Al segundo crepúsculo ocurrió la pesca milagrosa. En la red que los pescadores locales habían lanzado por la mañana salió atrapado el más extraño bicho que hayan visto jamás mis viejos ojos. Los nativos querían devolverlo de inmediato a la mar, tal como se rechaza un mal pensamiento casi como si fuera un demonio, que hubieran pescado, pero yo me obstiné en que lo conserváramos. Lo tuve congelado durante semanas e indagué por mar y tierra a cuál especie íctica podía pertenecer aquel monstruo marino. Hasta que me enteré de que la curadora del museo de Historia Natural de East London, Suráfrica, señora Lastimer ya había descubierto un pez de esos, ocho años atrás. Tan grande había sido su descubrimiento que a la especie encontrada se le había puesto por nombre celacanto lastimeria. Celacanto por ser como los fósiles de celacanto; Lastimeria en honor de la señora Lastimer. El mismo nombre me orientó en los usos de su carne.

Lo que habíamos sacado pues, era nada menos que un celacanto, el más extraordinario de los fósiles vivientes. En realidad hasta 1938 se lo conocía solamente por el registro fósil y se lo creía extinguido desde los tiempos de los dinosaurios En cambio ahí seguía, tan campante, nadando cauteloso y taciturno por los profundos mares de Madagascar.

Con un filete marinado de celacanto hice mi primera prueba de receta antediluviana y debo recalcar que el resultado fue pasmoso El caldo concentrado de celacanto lastimeria puedo asegurarlo cura de la culpa, y sus efectos duran al menos 38 meses, plazo en el cual es conveniente dar una dosis de refuerzo.

Casi idéntico a los fósiles de hace 60 millones de años, los celacantos vivos conservan su carne pesada y aceitosa, su indeleble olor antiguo, su sabor áspero, muy del gusto papilar de especies ya extinguidas. Basta un bocado de su carne (hervida o en ceviche) para liberarse de ese mal incurable, la culpa. La mayor concentración del efecto benéfico de su sustancia está en los ojos, ojos fosforescentes acostumbrados a ver donde no hay luz, pero también sus aletas carnosas y lobuladas (son las lejanas antepasadas de nuestros pies y manos) dan muy buen resultado.

El problema es conseguir un celacanto. Cada diez o doce años se informa que al fin entre las redes de un remoto pescador del Indico ha quedado enredado otro ejemplar. Los pocos que conocemos sus increíbles propiedades, tenemos que disputárnoslo a fuerza de millones con cientos de paleontólogos y curadores de museos de historia natural, que quieren arrebatar el ejemplar para darle a la ciencia lo que debería pertenecer al arte curativo y culinario.
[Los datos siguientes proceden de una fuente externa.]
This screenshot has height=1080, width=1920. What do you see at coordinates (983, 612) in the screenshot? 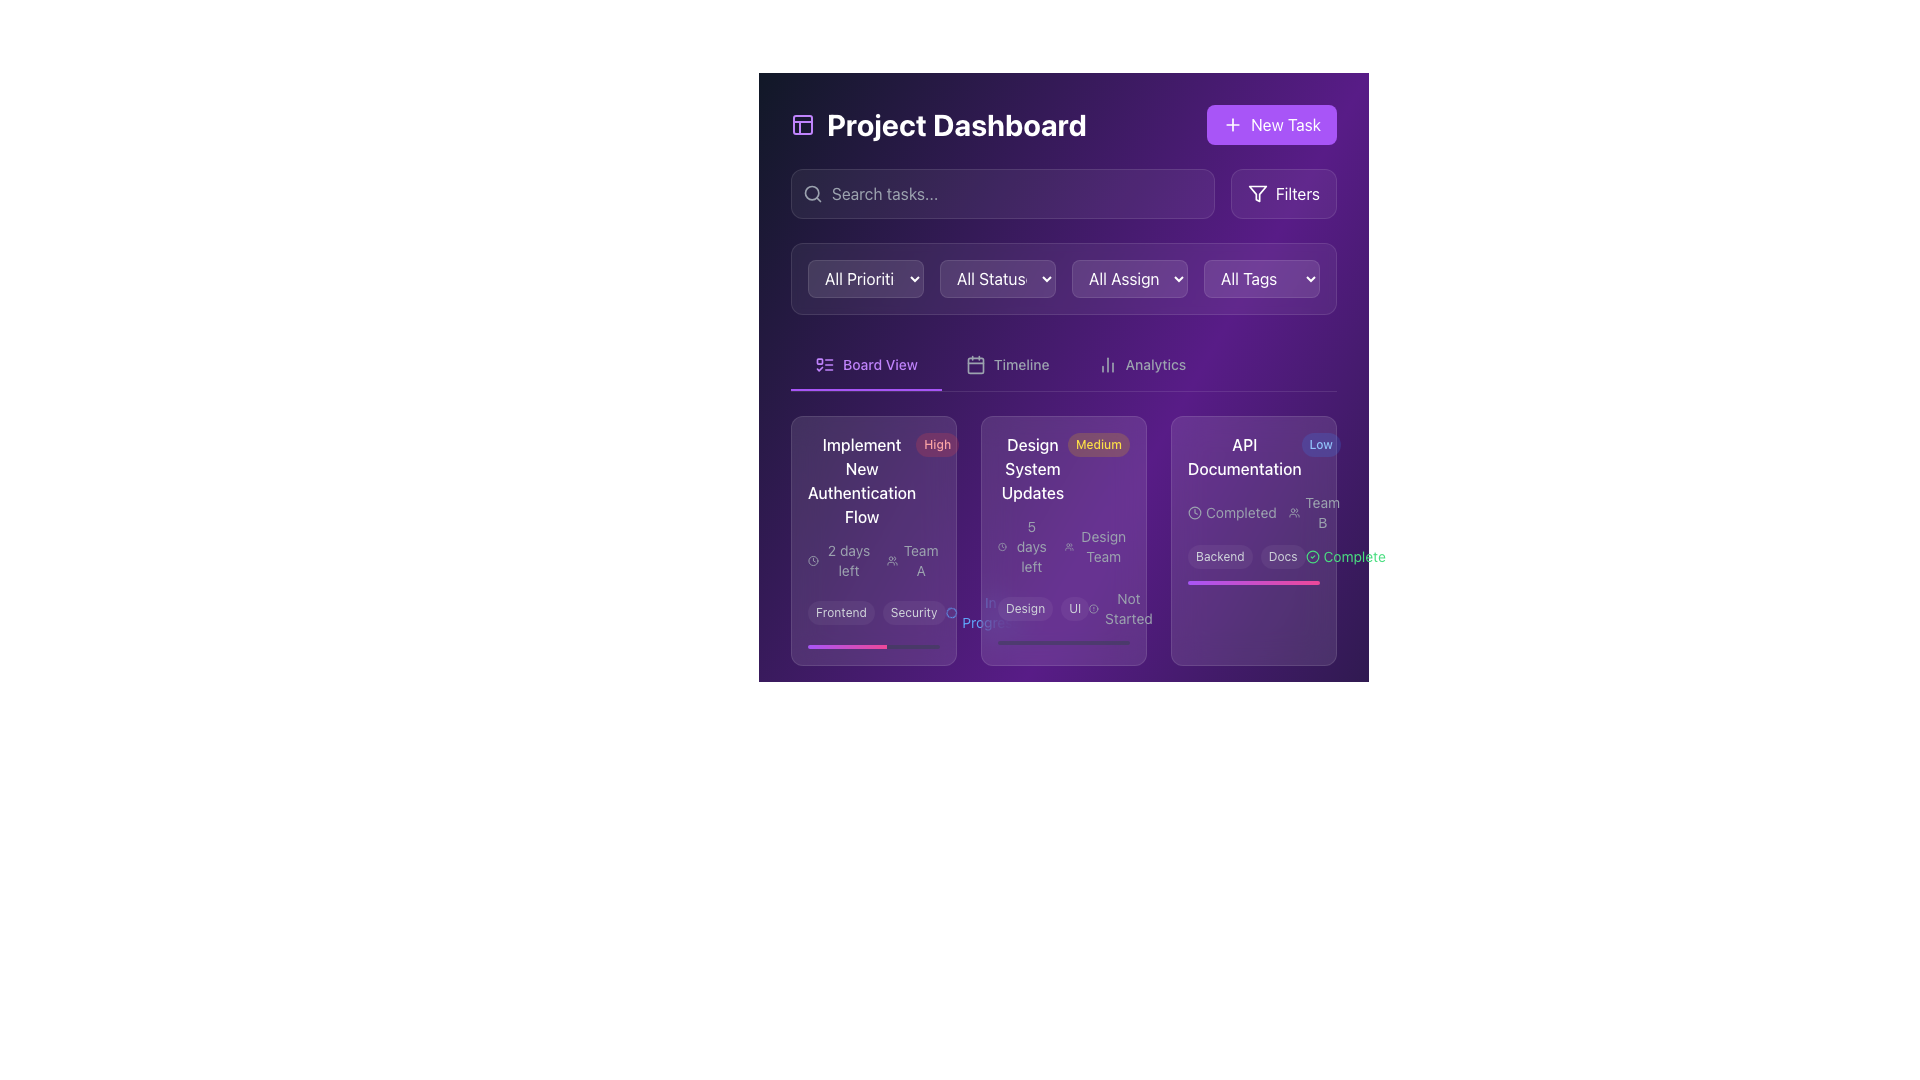
I see `the 'In Progress' label with a spinning circular icon, indicating the status of the task in the 'Implement New Authentication Flow' card under the 'FrontendSecurity' section` at bounding box center [983, 612].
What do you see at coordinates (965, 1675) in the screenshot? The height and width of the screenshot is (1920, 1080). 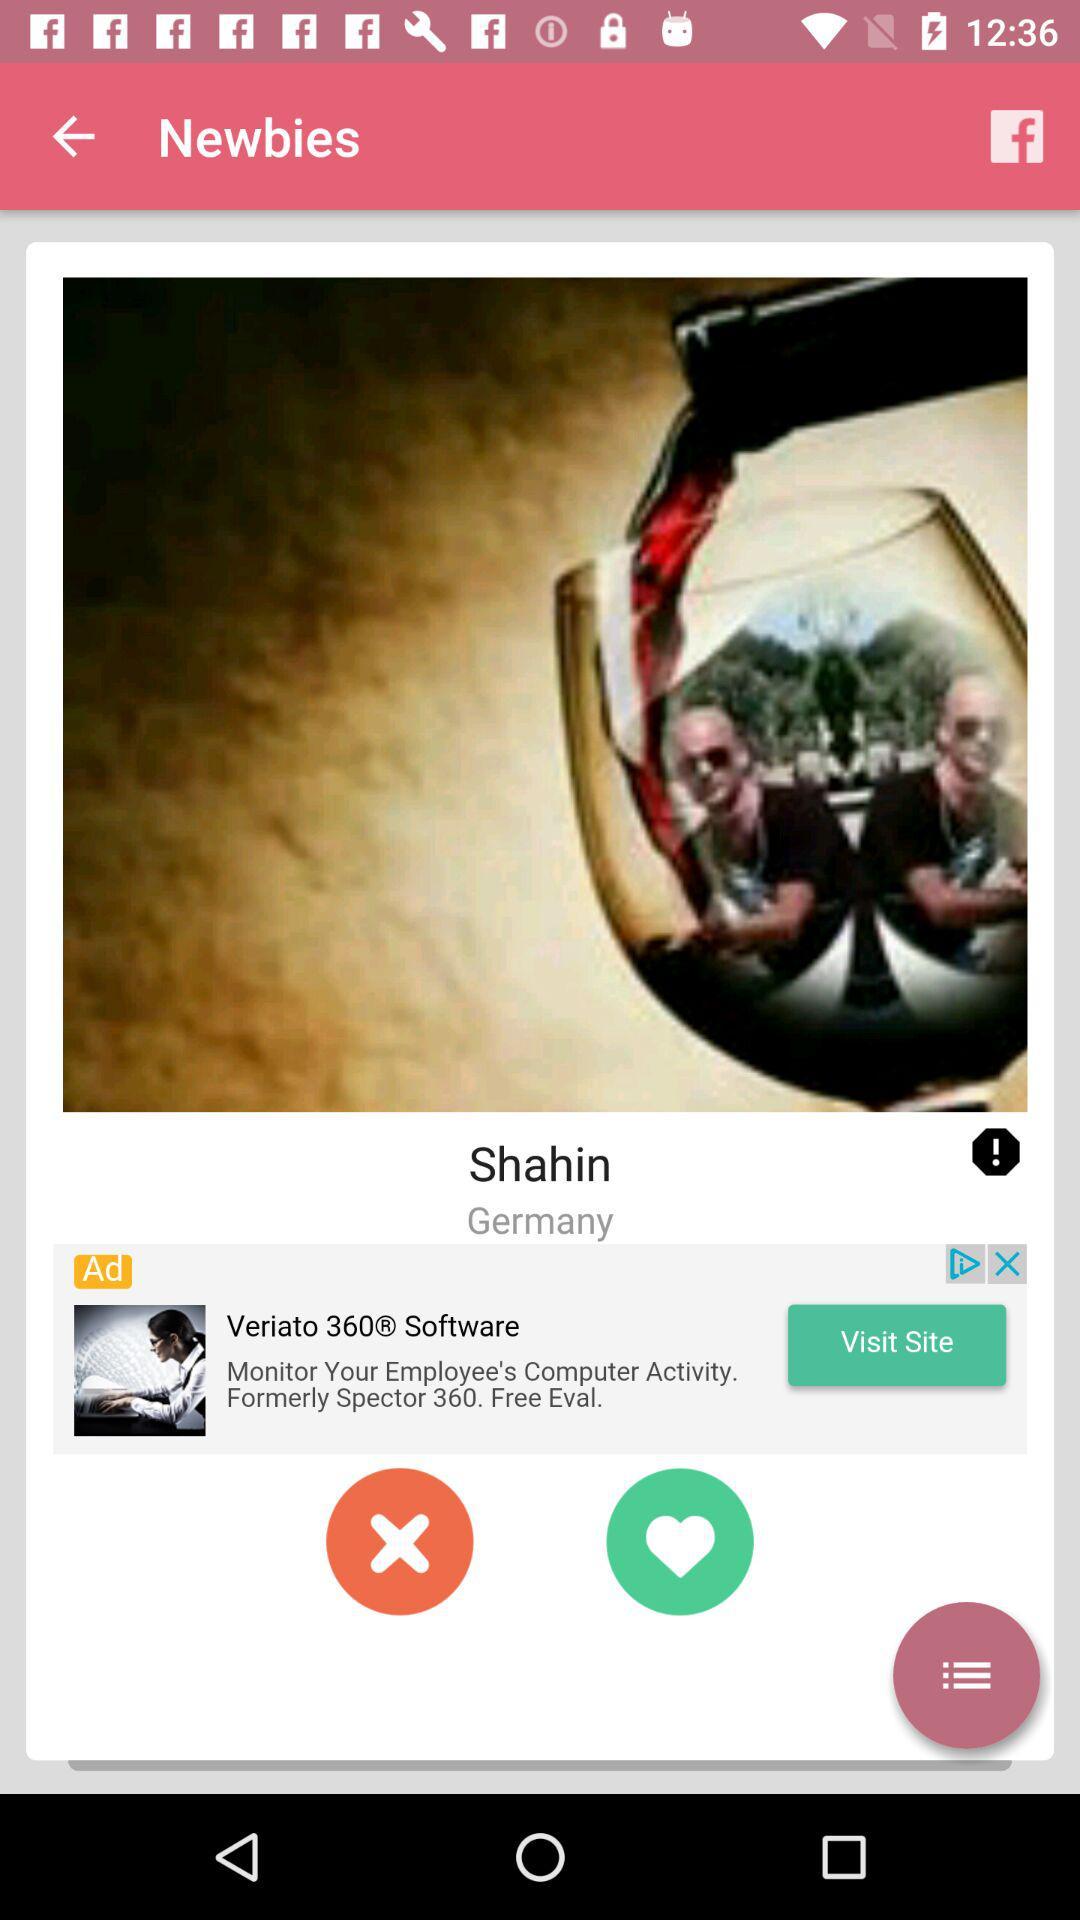 I see `option` at bounding box center [965, 1675].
Hay que vivir atentos. Si tu mal es la culpa, la indomable culpa, vive a la expectativa de la pesca del celacanto. Ponte en contacto con los pescadores de Madagascar que saben el secreto y no dudes en viajar al sitio en cuanto un anzuelo extraviado saque un no menos extraviado ejemplar de celacanto. Extraviado sobre todo, en el tiempo, pues es contemporáneo de los dinosaurios. Estás a tiempo de probarlo, quizás, antes de que la culpa te doblegue. Encarga uno para el próximo decenio y tranquilízate que con un solo filete de su antiquísima carne podrás domar, por el resto de tus días, todas las sensaciones de remordimiento Otras recetas contra la culpa son ineficientes Esos insensatos dolores del alma instalados en tu mente por una dolorosa historia culpabilizante de milenios, sólo los cura un plato de los tiempos de los dinosaurios.